The question for Google this week comes from Jeff who asked, "What does tomorrow hold?"

When I asked Google that question and said "I'm feeling lucky" imagine my surprise when I got a CBS news article from April 2006...was this question really answered two years ago, and no one told me?

Well, like a time-delayed magic eight ball...google's response was in regards to Katie Couric's confirmed departure from the today show and it was suspected that Meredith Vieira would be replacing her. As we know Vieira did end up going on the today show.
But still, what about tomorrow? Not 2006!

Actually as I trolled around the Internet, probably one of my favorite "future resources" that I found was a special report that Forbes ran in October 2007.

I love this quote that is used in the articles opening: "Raised on a steady diet of science fiction, overzealous politicians and corporate hype, Americans expected to be living in The Jetsons -- but instead find themselves stuck in a scarier version of The Waltons."

The special report has a number of articles that are actually really interesting as different writers try to tackle the abstract concept and unknown future. For a good read I recommend the article by James Surowiecki title Crowdsourcing The Crystal Ball. It talks about prediction markets. If you're a movie person, you pay be familiar with the Hollywood Stock Exchange (hsx.com). Basically this article discusses how individuals are bad at predicting the future, but groups of people are better.

Granted all these resources provided on Forbes' report are angled more towards business, politics, technology, world events, and the masses' and not towards the lives of individuals. Making Jeff's biggest question one that Google certainly doesn't seem to answer well right off the bat, and certainly not in it's top 10 answers.

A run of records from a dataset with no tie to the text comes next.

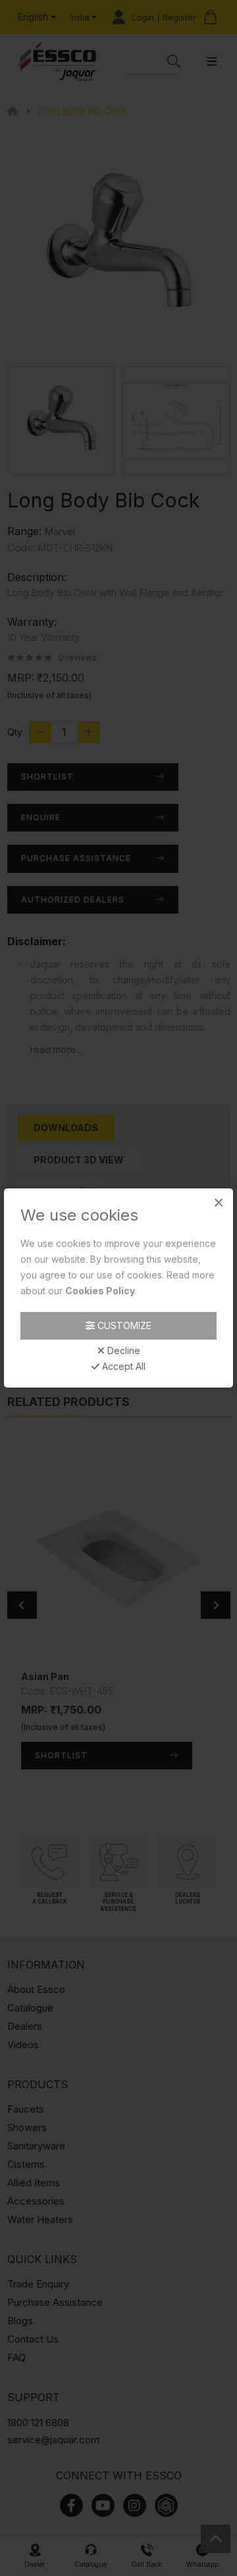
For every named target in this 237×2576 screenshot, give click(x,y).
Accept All (122, 1366)
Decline (122, 1350)
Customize (123, 1325)
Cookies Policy (100, 1290)
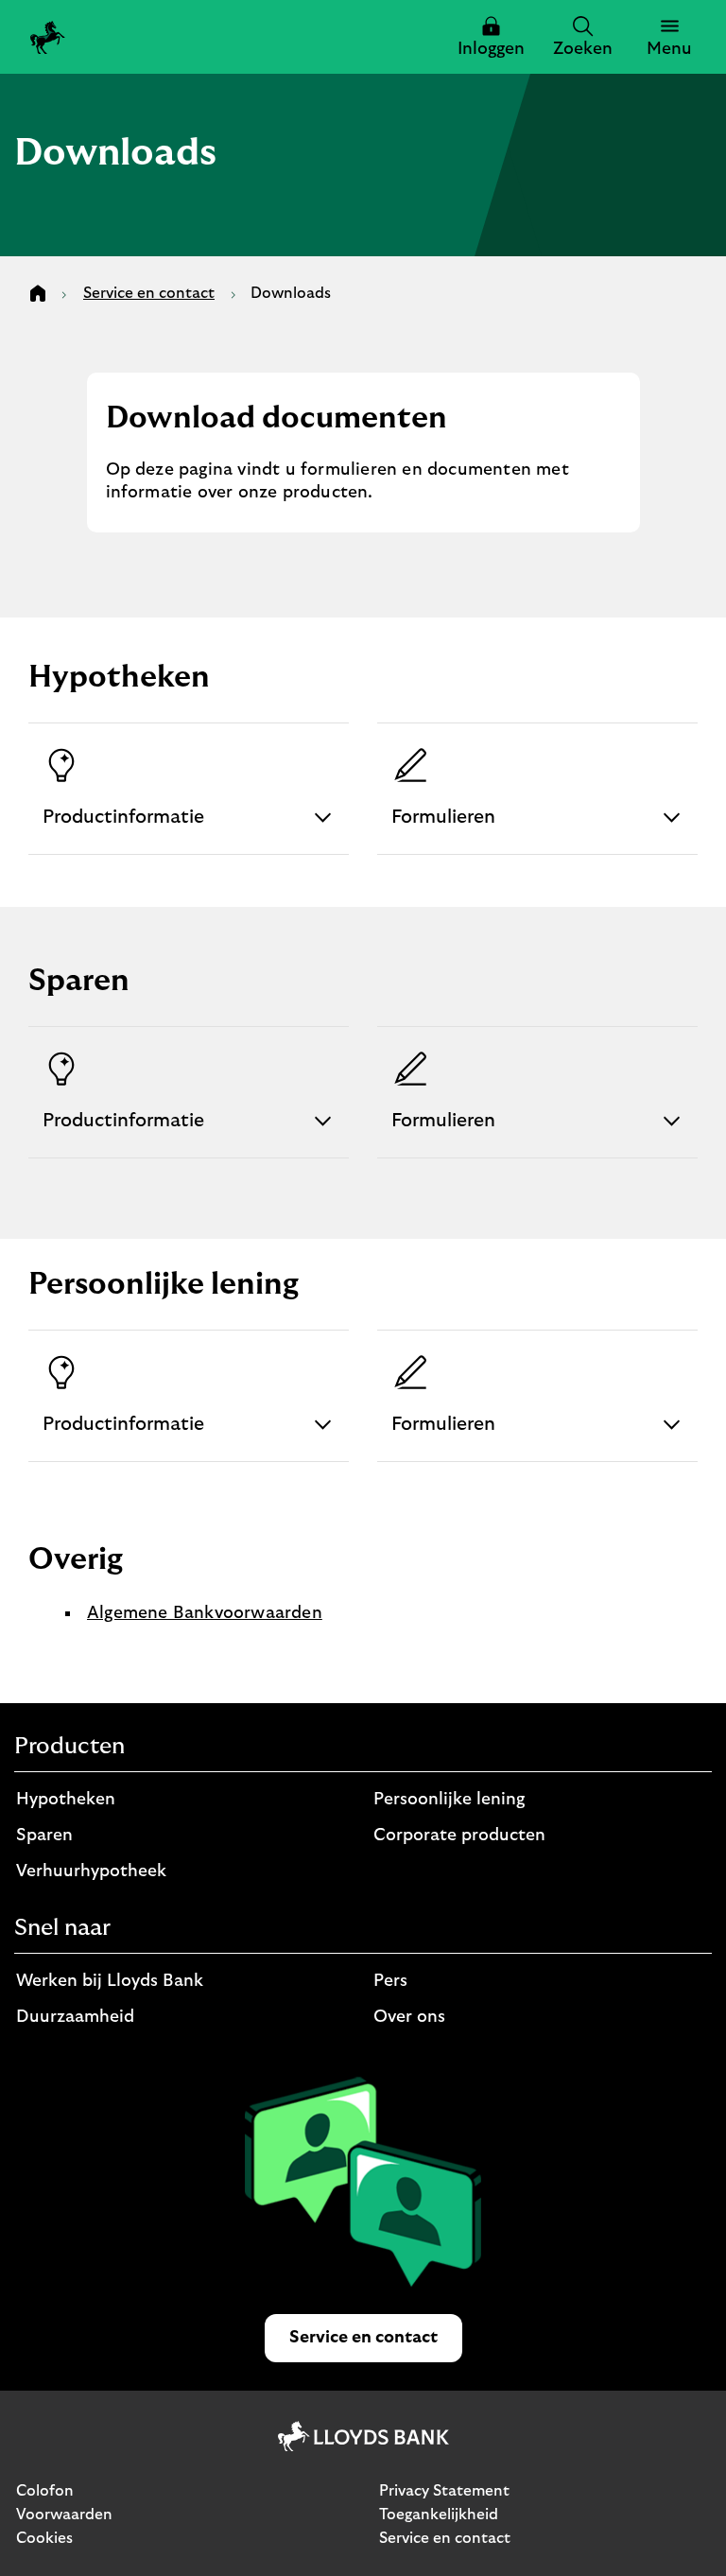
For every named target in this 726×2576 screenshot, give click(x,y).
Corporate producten (459, 1835)
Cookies (44, 2538)
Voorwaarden (64, 2514)
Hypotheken (65, 1799)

As you can imagine and know...the unknown nature of our own future and tomorrow actually fills the Internet. World history is filled with various methodologies, schemes, tactics, and rituals associated with fortune-telling...Crystal balls, fortune cookies, astrology, tarot cards, casting marked bones, reading tea leaves, prophets, palm reading, numerology, etc.

With the unknowns of the future, you can imagine many people are willing to put more than just a Google search in this question, and hand over money to various "seer-methodologies."

I'm not sure how exactly the church is even supposed to answer Jeff's question about tomorrow either? I imagine he wants to know more than just that the Apocalypse will happen someday?

What do you think?

4 comments:

Jeremy said...

"Therefore, do not worry about tomorrow for tomorrow will worry about itself. Each day has enough trouble of its own."

-JC (Matthew 6:34)

RC said...

@ jeremy...

good verse...i thought about in terms of this concept. This wasn't what google turned up, but do you think that in light of this scripture...the answer is "don't worry about tomorrow?"

Jeff Reed said...

Na Na Na Na Na, Na (sung tauntingly).

Flattered RC picked my question. Yes, I'm always interested in more than the apocalypse. Jeremy, I know that verse by memory. As a Christian, God's gonna win, no problem. That's a no brainer...

But what am I supposed to do now? My birth is done. My death is scheduled. What do I do with the DASH, the time in between?

Sibbles said...

And all along, I thought the answer was "42". Wow.